One of the city’s notable buildings is the 19th-century Santa María Magdalena Parish Church, although no part of its original structure remains standing. On the altar is an expressive sculpture of Santa María Magdalena, a 1705 work by Nicólas Teite which curiously depicts the saint nude from the waist up. In the church there is also a funeral stele with a sarcophagus which, according to legend, contains the remains of Infante Ordoño of Asturias, the son of Alfonso III the Great and heir to the throne of León, who died in the Battle of Padura. Interestingly, in 1920 the Salón Festivo was opened in the east wing of the church, becoming one of the first movie theaters in Biscay.
San Pedro de Abrisqueta Shrine is possibly the oldest shrine in Biscay; although the current building dates back to the 11th or 12th century, there are several elements that indicate an even earlier origin. On the doorpost of the main entrance there is a decorative motif that may be attributed to the Visigoths, and pre-Roman fragments can be seen on the stained glass window in the apse. Also on the south wall, above a rounded arch, there are remains of Roman funeral steles which were repurposed as construction materials, as was common practice in the Middle Ages.

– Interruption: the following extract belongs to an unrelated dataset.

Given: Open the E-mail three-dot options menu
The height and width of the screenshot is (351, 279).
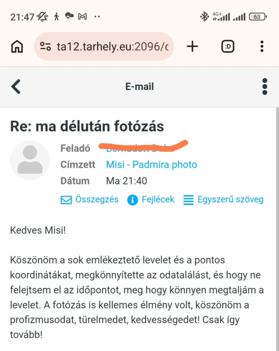Looking at the screenshot, I should tap(265, 87).
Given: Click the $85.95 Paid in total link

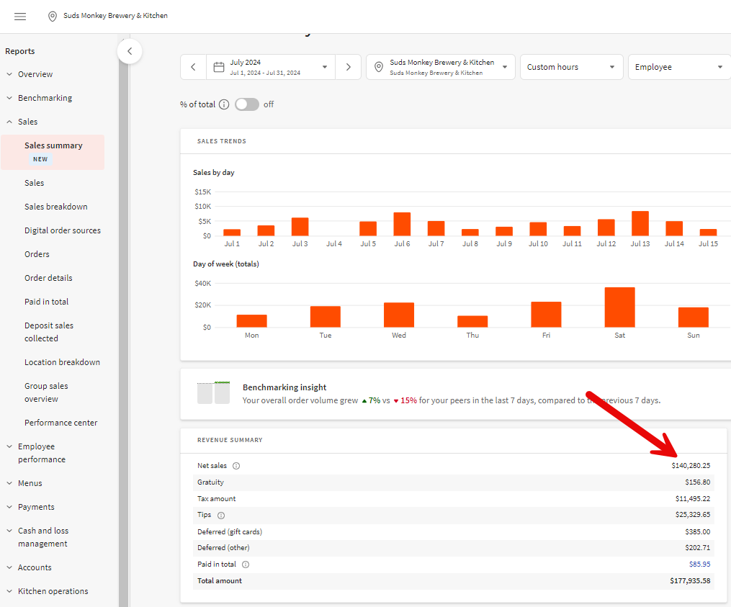Looking at the screenshot, I should [698, 565].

Santo Cristo de Landaederraga Shrine, which dates from 1655 although it has undergone several renovations since then, is notable for the austerity of its decoration and especially for the sculpture of Jesus on the cross which is housed inside.

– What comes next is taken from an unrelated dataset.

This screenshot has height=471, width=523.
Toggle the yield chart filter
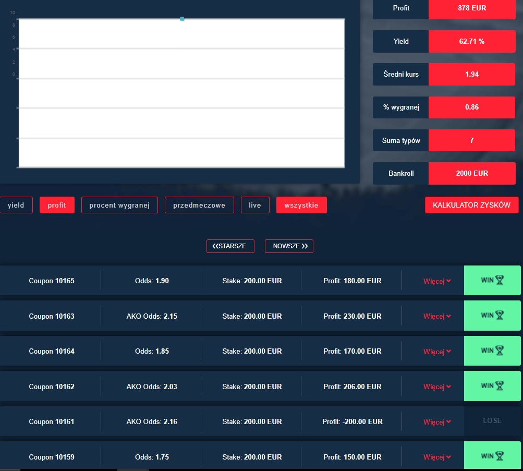pos(16,205)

When it comes to Arrigorriaga’s civil assets, the town hall stands out and is the result of several renovations. In 1940, the original 1777 building was fodder for the great fire which also wiped out most of the town archives. The most recent renovation was undertaken in 2011, giving the town hall a more modern appearance.
Moyordín Bridge, today surrounded by a beautiful wooded area, was a strategic bridge that in the 19th century served as the stage for two battles between the liberals and the Carlists, whose defeat of Arrigorriaga was a stepping stone to the sieges that ultimately allowed them to capture Bilbao.
For travelers with curiosity and time to spend, there’s a lot to see in Arrigorriaga. We recommend the tour called “El Secreto de las Piedras Rojas” (“the Secret of the Red Stones”) which is organized by the town. On this free cultural tour, lasting an hour and a half, a written guide will take you on a walking tour of the town’s most significant historical events, customs, and places. The route begins in an old school building in Plaza de Arrigorriaga.